University of Manchester’s Reclaim the Night takes over city centre

The new route saw the march take over the city centre with a wider diversity of speakers than previous events
University of Manchester’s Reclaim the Night takes over city centre
Credit: Jonah Willitts

On Wednesday, November 29, the city centre saw the return of the Students’ Union ‘Reclaim the Night.’

This year’s edition introduced a new route starting at the Students’ Union on Oxford Road, going through Oxford Street, into central Manchester and ending at the Great Northern.

Students’ Union Affairs Officer Hannah Mortimer endorsed the new route, saying “having the route change has made it go just from a student march to a really big city-wide march.” She emphasised the “positive” effects it will have on getting “people more involved in activism and get[ting] the conversation going.” 

This year’s theme was ‘Convince Me Not’ with a focus on coercion. Charities involved in the event included the ‘LGBT Foundation’ and ‘Southall Black Sisters’. 

Both charities were supported with fundraising events, such as the Creative Showcase Fundraiser, hosted prior to the Wednesday night march. 

Whilst shouts and jeers were heard during the march (which took place in -2c temperatures) this did not dampen the spirits of protestors as students marched on with many members of the public supporting from the sidelines.

One particularly heartwarming gesture was an older woman standing by the side of the march, clapping and cheering while shedding a few tears. Joyful marchers whooped back at her show of support.

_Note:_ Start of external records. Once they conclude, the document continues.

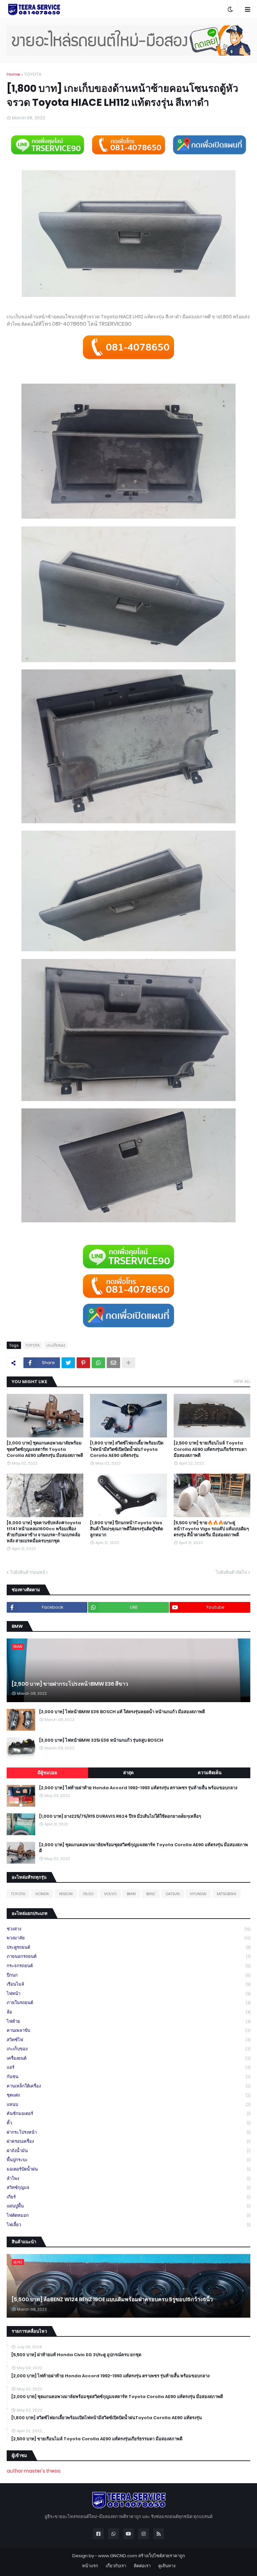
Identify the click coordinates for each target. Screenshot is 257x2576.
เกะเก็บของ (56, 1345)
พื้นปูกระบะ (128, 2159)
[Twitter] (68, 1362)
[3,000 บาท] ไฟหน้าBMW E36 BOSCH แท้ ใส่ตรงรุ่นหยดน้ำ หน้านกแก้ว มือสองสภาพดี (122, 1712)
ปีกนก (128, 1975)
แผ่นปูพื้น (128, 2206)
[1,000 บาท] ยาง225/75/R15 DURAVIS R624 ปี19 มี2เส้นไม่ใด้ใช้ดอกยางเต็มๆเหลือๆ (120, 1816)
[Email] (113, 1362)
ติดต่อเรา (142, 2566)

This wasn’t the only public supporter on the march, as workers from the Co-op and Superdrug came out to clap joined by individuals taking photos while shouting encouragement. 

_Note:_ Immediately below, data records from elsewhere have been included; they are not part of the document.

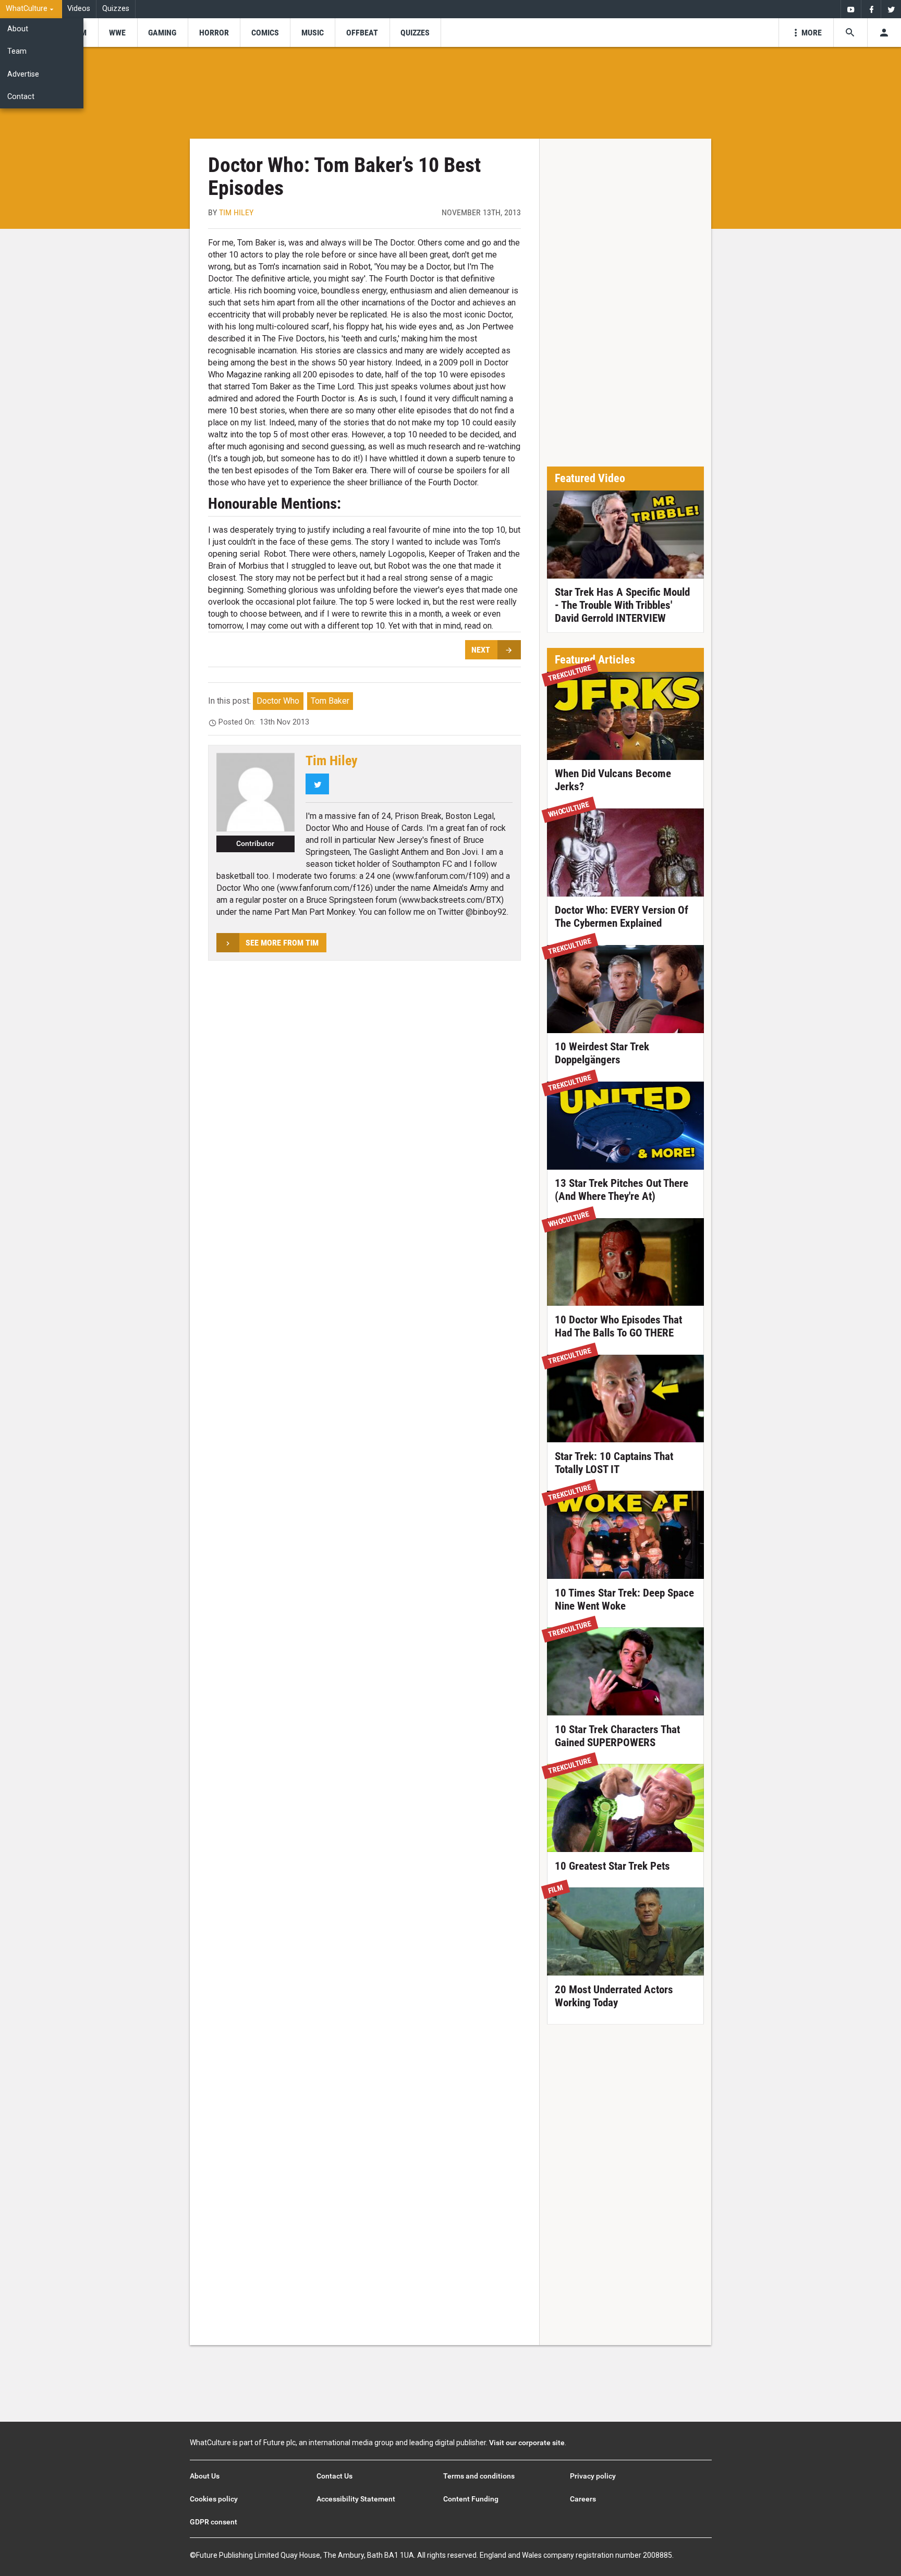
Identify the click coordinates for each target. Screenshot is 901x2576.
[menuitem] (31, 9)
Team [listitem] (17, 51)
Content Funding (470, 2499)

Chants of “My body: my choice” and “Hey Hey, Ho Ho: Patriarchy’s got to go” were proclaimed loudly by the crowd who were especially focused on the issues of freedom and consent.

This years ‘Reclaim the Night’ ended at the Great Northern with audience members sitting in the amphitheatre to listen to speeches by student society leaders Loz and Sohini. 

They were also joined by Aisha Akram, the SU’s Wellbeing & Liberation Officer, along with Deputy Mayor of Greater Manchester, Kate Green.

Diversity and inclusion seemed to be the focal point in many of the speeches, with frequent acknowledgment of the importance of intersectionality, as well as the need to diversify the definition of women when involved in feminist causes. 

While the crowd were supportive of the speeches, with some prompting exclamations of “F*ck the Tories” and “F*ck the Patriarchy,” the deputy Mayor of Manchester received a lukewarm reception. 

When interviewed, Sophie, a 2nd year History and Sociology student, believed that the “deputy mayor wasn’t really hitting the mark, she was saying a lot of stuff about investing money […] rather than investing in education and educating men.” 

The crowd at this year’s march also included former students and members of the public, achieving one of the goals set out by the organisers to expand participation. 

“I used to come to the marches when we were at uni” stated Rishin, a recent graduate in Drama and English. 

Members of the public joined in the middle of the protest or stayed to listen to the speeches made at the Great Northern. 

Aisha, a second year studying English Literature stated “it was nice to be in a community surrounded by people that are fighting for the same cause.”